Der freie Journalist Martin Lejeune klagt gegen die Platzvergabe beim NSU-Prozess vor dem Bundesverfassungsgericht. Das Gericht bestätigte den Eingang der Klage.

Die Presseplätze für den Prozess gegen den Nationalsozialistischen Untergrund (NSU) waren ausgelost worden. Lejeune sieht darin eine Verletzung der im Grundgesetz garantierten Pressefreiheit und des Gleichheitsgrundsatzes.

Eine zuvor durchgeführte Vergabe nach Anmeldereihenfolge war bereits vom Verfassungsgericht gekippt worden. Bei dieser ersten Vergabe hatte Lejeune einen Platz erhalten, nun ging er leer aus.

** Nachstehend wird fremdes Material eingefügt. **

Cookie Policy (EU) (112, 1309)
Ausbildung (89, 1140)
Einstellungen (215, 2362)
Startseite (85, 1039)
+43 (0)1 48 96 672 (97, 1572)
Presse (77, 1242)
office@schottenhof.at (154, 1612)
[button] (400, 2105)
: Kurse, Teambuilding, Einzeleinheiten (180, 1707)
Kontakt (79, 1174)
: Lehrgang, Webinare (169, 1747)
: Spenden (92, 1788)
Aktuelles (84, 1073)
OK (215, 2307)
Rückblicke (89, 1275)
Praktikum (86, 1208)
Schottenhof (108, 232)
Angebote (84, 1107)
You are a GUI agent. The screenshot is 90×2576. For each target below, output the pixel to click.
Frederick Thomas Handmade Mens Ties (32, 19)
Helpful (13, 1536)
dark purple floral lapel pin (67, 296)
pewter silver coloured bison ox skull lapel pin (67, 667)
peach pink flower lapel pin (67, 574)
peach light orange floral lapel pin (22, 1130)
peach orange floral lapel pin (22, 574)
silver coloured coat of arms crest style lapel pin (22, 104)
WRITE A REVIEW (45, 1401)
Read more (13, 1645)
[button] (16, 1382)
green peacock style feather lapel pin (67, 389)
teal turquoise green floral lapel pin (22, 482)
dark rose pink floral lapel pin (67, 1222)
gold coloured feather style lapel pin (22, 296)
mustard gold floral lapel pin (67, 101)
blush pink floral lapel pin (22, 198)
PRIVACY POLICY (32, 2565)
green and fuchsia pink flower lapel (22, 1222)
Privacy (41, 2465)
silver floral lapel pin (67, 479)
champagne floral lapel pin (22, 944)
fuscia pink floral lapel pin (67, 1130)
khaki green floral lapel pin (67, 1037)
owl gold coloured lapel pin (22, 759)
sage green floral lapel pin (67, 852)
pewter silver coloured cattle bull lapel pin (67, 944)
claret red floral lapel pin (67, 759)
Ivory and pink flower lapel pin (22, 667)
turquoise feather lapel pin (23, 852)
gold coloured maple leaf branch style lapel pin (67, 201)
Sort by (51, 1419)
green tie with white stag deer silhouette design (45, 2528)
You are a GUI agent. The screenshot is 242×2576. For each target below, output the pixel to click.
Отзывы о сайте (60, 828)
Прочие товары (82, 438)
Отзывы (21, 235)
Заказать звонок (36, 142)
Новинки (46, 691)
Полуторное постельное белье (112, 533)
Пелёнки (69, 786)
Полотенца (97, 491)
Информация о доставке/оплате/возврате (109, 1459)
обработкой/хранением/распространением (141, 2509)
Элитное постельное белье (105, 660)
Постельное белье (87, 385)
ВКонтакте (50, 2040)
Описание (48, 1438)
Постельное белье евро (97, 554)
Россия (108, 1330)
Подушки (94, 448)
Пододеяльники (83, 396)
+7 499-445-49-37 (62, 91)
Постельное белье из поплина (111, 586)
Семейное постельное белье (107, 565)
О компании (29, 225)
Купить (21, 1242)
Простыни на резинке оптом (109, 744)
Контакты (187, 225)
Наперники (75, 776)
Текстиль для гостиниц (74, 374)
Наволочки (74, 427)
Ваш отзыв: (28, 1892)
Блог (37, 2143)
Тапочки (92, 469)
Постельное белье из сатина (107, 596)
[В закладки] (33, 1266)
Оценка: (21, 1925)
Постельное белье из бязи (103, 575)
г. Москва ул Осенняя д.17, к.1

Durch die Neuvergabe musste der Prozess verschoben werden, er soll nun kommenden Montag beginnen. Ob dieser Termin angesichts der neuen Klage eingehalten wird, ist offen. Die Anwältin Angelika Lex, die die Witwe eines Opfers in der Nebenklage vertritt, beklagte im Bayerischen Rundfunk diese erneute Unsicherheit. Lex bedauerte außerdem, "dass der Streit um die Formalien die Diskussion bestimmt und nicht die Mordserie und das Leid der Opfer und ihrer Angehörigen".

Da auch einige große überregionalen Zeitungen keinen Platz erhalten haben, steht das Vergabeverfahren in der Kritik. Mehrere Zeitungen erwägen nun ebenfalls eine Klage vor dem Bundesverfassungsgericht. Dazu gehören die Welt, die FAZ, die tageszeitung und der Tagesspiegel. Auch die ZEIT prüft zu klagen.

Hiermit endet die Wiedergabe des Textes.